> _Action item_
Report each line of the data below in which "options" appears.

***

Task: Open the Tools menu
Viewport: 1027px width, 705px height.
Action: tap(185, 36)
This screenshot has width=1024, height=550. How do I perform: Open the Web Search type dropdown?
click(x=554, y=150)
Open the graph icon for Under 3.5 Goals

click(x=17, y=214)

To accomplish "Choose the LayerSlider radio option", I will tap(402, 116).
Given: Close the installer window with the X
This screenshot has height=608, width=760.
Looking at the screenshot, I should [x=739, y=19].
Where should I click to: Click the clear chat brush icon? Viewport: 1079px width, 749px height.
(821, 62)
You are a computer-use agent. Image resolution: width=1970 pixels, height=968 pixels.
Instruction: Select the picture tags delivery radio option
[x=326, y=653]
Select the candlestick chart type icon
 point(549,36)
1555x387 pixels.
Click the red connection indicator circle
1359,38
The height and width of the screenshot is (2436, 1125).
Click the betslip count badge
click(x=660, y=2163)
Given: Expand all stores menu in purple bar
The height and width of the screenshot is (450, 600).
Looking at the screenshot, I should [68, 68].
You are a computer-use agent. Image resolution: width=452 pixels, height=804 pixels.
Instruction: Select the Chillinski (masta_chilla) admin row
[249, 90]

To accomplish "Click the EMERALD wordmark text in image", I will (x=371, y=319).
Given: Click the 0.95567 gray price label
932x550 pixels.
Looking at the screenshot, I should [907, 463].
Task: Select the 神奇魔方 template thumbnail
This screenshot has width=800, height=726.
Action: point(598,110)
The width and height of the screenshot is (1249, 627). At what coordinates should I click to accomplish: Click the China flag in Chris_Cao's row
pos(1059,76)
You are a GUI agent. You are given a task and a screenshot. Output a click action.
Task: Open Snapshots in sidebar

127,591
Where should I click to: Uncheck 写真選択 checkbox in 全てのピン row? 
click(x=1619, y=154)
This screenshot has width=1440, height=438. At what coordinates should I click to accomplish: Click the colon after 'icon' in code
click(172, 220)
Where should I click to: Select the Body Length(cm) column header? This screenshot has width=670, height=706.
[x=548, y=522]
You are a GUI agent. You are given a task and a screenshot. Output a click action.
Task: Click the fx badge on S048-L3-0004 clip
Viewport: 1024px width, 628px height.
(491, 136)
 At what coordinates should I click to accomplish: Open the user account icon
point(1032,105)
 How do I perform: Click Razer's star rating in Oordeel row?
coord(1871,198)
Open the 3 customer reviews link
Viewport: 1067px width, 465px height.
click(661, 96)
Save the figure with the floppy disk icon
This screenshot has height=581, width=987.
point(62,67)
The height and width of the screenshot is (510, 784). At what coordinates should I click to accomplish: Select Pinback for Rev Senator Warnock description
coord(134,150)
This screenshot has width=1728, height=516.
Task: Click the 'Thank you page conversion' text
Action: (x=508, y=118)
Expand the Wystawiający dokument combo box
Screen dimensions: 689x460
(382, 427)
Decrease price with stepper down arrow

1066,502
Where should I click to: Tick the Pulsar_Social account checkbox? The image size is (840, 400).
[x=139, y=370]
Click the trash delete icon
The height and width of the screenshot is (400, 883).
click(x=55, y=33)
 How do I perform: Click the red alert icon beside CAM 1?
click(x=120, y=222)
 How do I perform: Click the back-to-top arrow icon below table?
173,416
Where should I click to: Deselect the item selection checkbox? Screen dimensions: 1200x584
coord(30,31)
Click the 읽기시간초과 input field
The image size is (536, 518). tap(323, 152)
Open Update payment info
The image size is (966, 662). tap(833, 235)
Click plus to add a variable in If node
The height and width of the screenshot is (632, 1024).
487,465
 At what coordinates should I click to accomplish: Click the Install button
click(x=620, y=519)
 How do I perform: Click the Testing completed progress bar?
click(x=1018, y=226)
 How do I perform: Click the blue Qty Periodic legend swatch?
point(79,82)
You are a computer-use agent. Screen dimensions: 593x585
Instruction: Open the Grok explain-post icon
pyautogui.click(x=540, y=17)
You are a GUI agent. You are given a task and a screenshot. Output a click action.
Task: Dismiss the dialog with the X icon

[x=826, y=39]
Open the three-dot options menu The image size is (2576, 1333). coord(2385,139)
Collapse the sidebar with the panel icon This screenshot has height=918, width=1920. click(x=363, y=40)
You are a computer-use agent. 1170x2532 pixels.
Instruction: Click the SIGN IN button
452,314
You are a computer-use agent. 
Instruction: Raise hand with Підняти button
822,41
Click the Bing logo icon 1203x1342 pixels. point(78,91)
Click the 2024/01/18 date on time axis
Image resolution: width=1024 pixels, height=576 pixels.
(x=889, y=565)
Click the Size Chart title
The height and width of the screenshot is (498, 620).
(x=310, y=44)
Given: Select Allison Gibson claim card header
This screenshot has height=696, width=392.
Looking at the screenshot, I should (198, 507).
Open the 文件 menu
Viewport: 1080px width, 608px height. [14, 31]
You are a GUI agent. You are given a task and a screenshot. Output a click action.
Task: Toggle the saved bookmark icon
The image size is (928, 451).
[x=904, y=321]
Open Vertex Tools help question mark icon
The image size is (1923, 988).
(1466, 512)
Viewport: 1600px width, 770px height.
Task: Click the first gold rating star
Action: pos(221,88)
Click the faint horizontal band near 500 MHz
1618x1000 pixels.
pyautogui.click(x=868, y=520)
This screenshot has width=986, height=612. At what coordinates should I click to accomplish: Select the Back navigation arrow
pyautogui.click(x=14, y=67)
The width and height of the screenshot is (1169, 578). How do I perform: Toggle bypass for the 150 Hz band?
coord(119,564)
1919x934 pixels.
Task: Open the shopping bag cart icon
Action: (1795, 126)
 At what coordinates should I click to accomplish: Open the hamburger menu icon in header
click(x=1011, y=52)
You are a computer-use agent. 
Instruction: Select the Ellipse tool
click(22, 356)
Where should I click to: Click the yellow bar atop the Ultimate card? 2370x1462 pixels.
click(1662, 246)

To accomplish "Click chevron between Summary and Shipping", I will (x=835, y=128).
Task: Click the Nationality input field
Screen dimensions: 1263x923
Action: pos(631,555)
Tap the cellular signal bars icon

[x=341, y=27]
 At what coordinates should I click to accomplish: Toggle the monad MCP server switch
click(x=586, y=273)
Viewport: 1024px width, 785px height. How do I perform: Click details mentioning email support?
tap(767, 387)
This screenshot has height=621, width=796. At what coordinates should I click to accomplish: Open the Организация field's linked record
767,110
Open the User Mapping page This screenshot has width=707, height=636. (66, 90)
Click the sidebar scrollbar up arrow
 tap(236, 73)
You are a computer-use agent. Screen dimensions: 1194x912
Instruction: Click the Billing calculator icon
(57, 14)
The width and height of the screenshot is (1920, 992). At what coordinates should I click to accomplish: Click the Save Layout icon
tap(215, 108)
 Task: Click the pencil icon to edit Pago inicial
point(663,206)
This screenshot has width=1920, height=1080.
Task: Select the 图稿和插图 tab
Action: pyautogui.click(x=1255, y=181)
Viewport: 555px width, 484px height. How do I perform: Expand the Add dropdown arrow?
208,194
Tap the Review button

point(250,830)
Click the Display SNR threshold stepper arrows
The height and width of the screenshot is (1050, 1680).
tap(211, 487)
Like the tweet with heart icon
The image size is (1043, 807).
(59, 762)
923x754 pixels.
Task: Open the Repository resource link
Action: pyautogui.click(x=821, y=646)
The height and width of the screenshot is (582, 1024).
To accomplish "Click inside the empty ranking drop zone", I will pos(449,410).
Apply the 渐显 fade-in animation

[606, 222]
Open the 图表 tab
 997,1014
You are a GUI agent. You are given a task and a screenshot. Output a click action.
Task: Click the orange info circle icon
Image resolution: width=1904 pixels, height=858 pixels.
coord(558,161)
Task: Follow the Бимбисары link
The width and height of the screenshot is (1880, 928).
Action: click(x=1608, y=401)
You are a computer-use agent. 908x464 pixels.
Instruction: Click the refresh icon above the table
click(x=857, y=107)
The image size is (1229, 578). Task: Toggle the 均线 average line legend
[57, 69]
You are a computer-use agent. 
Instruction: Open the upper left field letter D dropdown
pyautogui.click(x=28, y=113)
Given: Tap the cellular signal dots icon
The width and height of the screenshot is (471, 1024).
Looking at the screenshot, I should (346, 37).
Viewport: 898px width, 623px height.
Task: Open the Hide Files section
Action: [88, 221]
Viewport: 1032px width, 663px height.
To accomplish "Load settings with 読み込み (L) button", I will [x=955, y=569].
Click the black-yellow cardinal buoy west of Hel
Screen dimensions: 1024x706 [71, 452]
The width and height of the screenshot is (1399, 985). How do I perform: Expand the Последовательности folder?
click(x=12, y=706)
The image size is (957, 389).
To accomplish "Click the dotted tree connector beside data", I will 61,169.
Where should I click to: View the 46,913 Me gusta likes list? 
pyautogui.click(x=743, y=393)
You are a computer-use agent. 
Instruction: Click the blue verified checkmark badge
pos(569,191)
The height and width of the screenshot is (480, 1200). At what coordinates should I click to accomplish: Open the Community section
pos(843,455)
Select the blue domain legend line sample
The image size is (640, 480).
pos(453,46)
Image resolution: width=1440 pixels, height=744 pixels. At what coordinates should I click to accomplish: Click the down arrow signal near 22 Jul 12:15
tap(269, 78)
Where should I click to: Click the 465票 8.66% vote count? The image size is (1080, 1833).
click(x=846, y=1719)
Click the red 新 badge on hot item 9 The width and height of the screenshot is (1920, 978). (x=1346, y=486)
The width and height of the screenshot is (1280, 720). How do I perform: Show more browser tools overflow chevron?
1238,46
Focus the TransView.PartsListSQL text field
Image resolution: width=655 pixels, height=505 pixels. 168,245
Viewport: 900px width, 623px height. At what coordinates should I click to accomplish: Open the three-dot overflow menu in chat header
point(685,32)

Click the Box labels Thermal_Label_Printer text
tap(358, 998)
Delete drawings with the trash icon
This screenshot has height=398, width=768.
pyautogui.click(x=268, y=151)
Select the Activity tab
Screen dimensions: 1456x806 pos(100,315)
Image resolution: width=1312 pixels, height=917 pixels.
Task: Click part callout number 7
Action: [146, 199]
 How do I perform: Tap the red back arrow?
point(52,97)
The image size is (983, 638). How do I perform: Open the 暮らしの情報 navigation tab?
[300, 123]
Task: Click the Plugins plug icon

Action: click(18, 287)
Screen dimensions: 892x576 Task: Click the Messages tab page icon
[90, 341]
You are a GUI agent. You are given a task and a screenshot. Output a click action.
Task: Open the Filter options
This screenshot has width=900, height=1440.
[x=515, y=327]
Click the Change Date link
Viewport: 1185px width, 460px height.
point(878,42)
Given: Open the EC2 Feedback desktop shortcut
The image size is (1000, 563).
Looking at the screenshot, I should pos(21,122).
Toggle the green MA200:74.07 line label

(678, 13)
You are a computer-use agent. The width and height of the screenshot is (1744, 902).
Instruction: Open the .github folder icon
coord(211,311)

***

> _Expected output_
Open the three-dot options menu The image size is (2576, 1333). coord(2385,139)
Task: Open the Filter options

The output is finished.